Start of Material for this task

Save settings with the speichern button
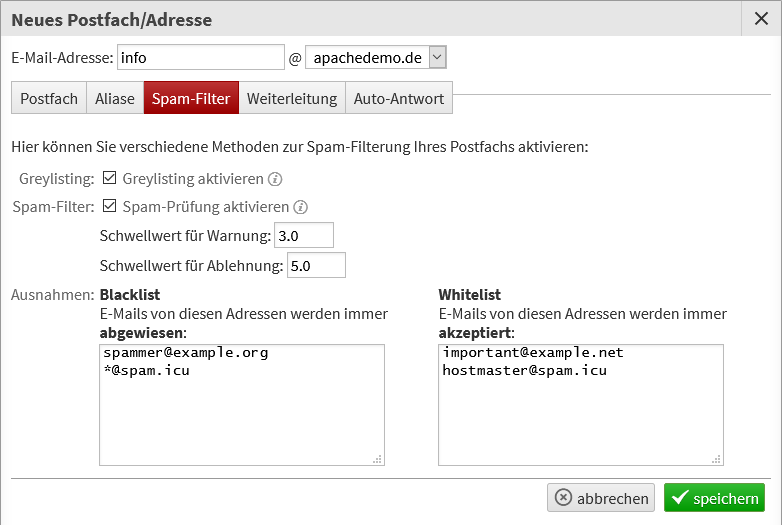The height and width of the screenshot is (525, 782). point(714,498)
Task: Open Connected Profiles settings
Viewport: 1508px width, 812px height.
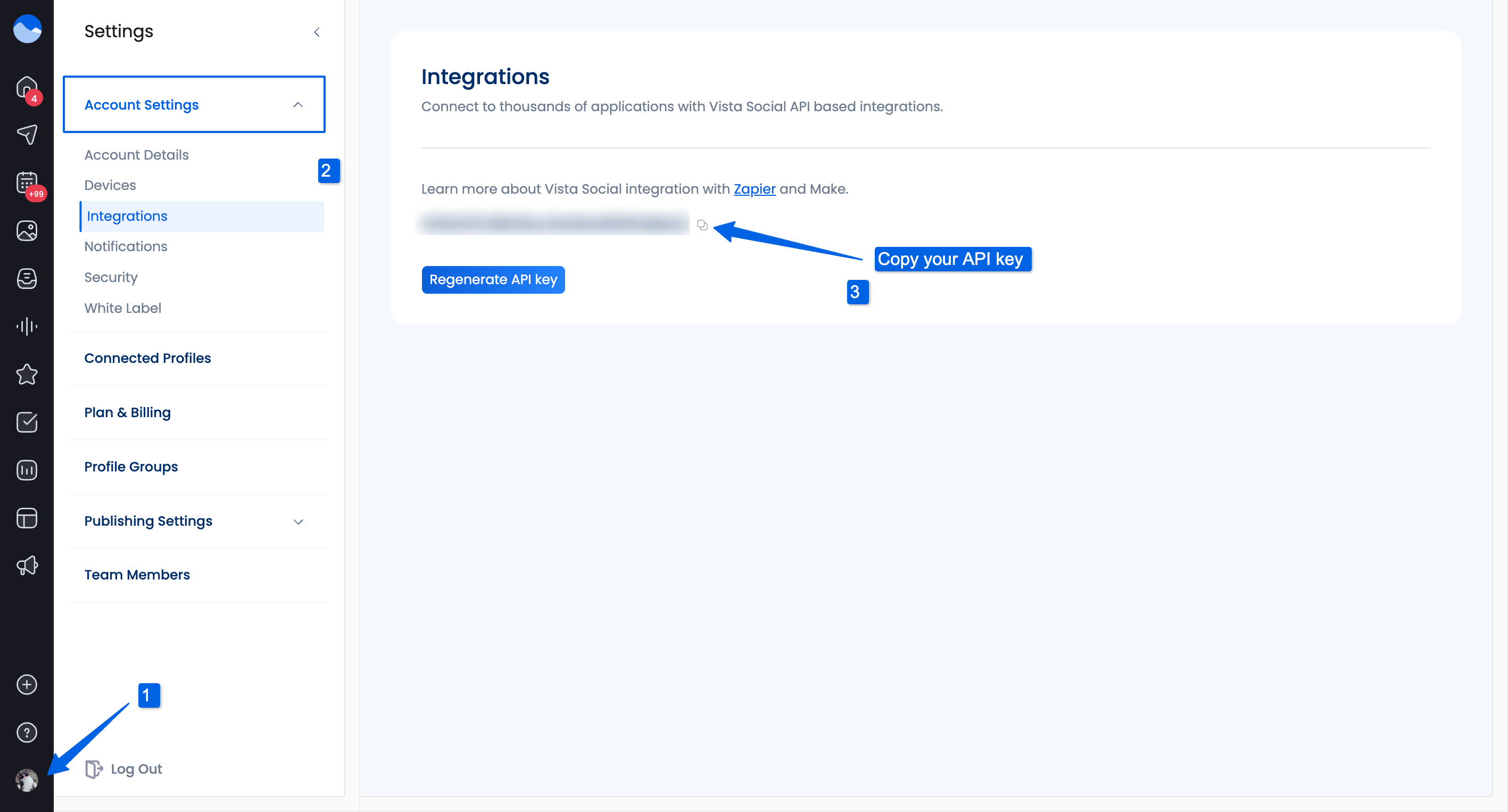Action: tap(147, 358)
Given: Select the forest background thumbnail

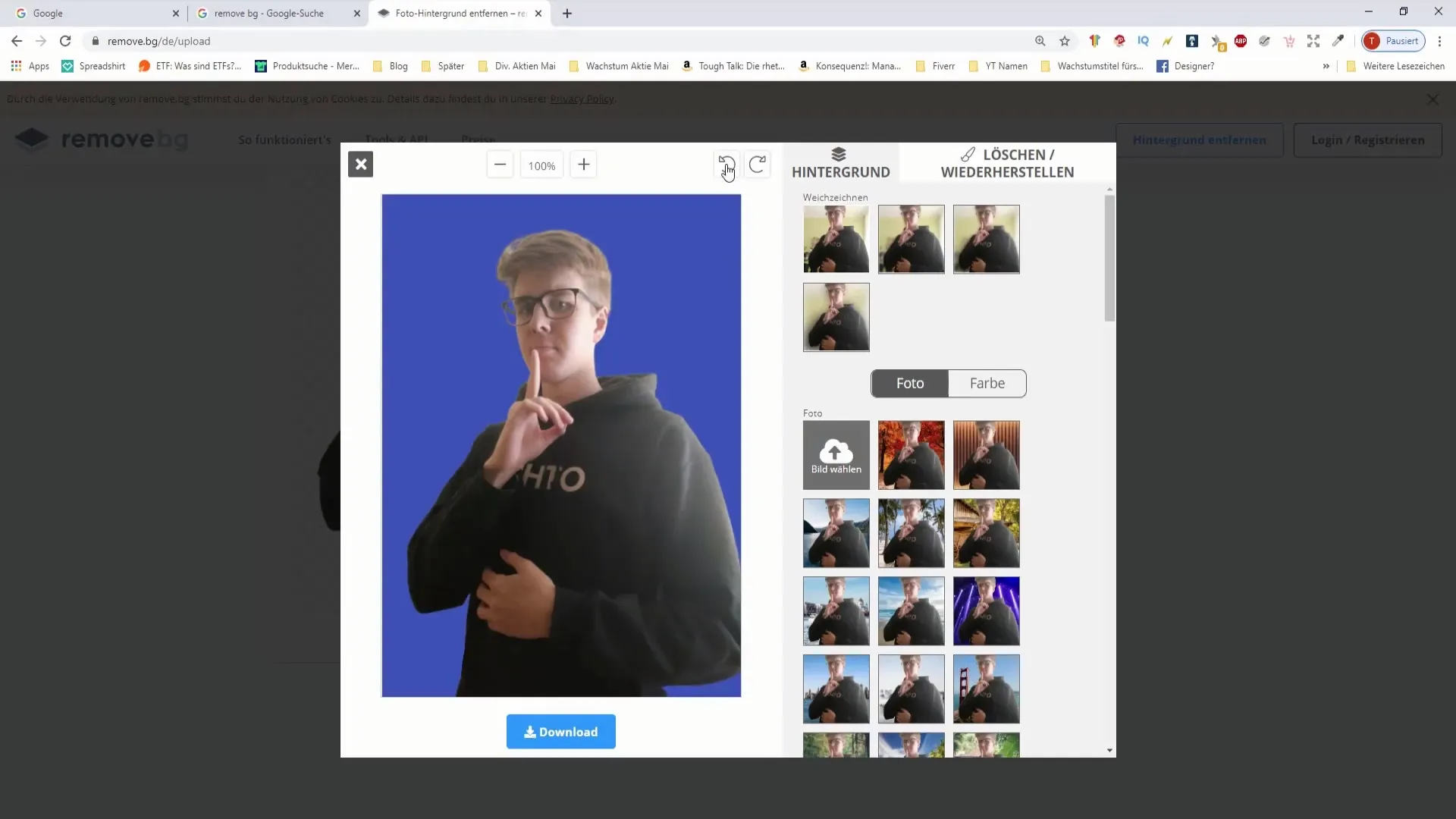Looking at the screenshot, I should (836, 745).
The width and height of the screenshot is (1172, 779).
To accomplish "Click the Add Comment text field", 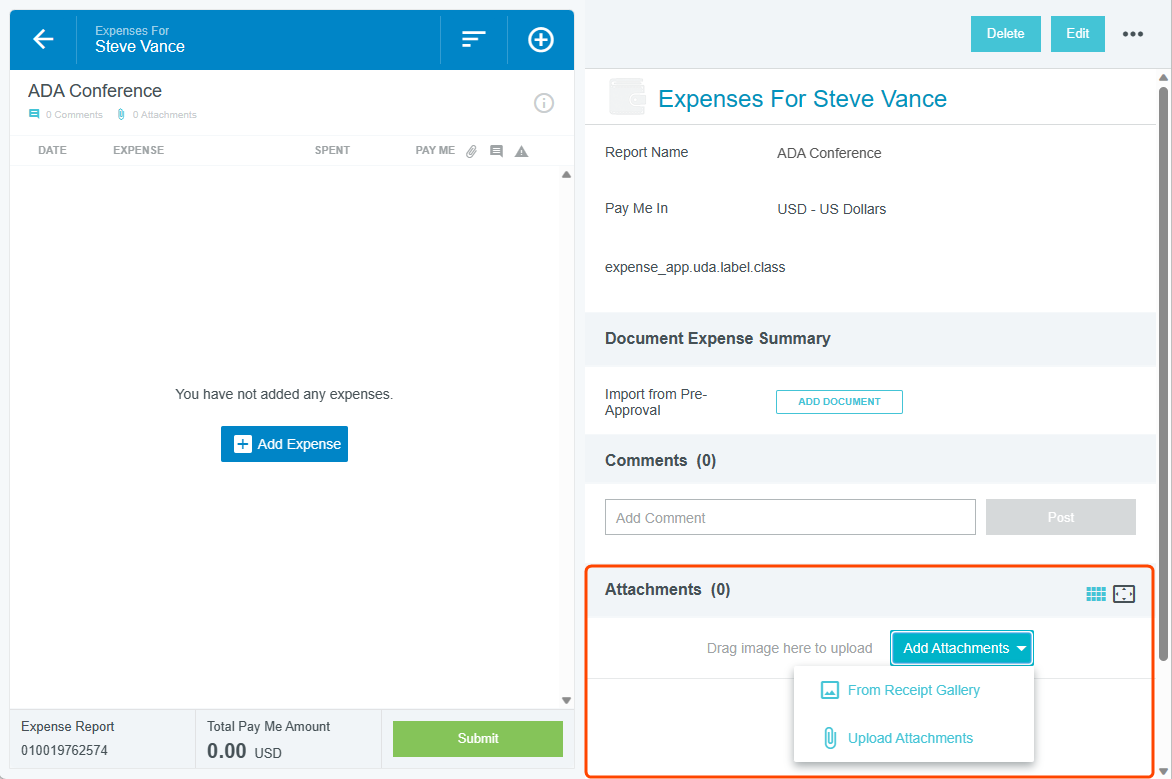I will click(x=789, y=517).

End of Material for this task

# Brief:
Restate word for word every line from the top of the entries above to the line with "The width and", inclusive, and skip any pictures.

# Response to the task:
Save settings with the speichern button
The height and width of the screenshot is (525, 782). point(714,498)
Task: Open Connected Profiles settings
Viewport: 1508px width, 812px height.
Action: tap(147, 358)
Given: Select the forest background thumbnail

Looking at the screenshot, I should (836, 745).
The width and height of the screenshot is (1172, 779).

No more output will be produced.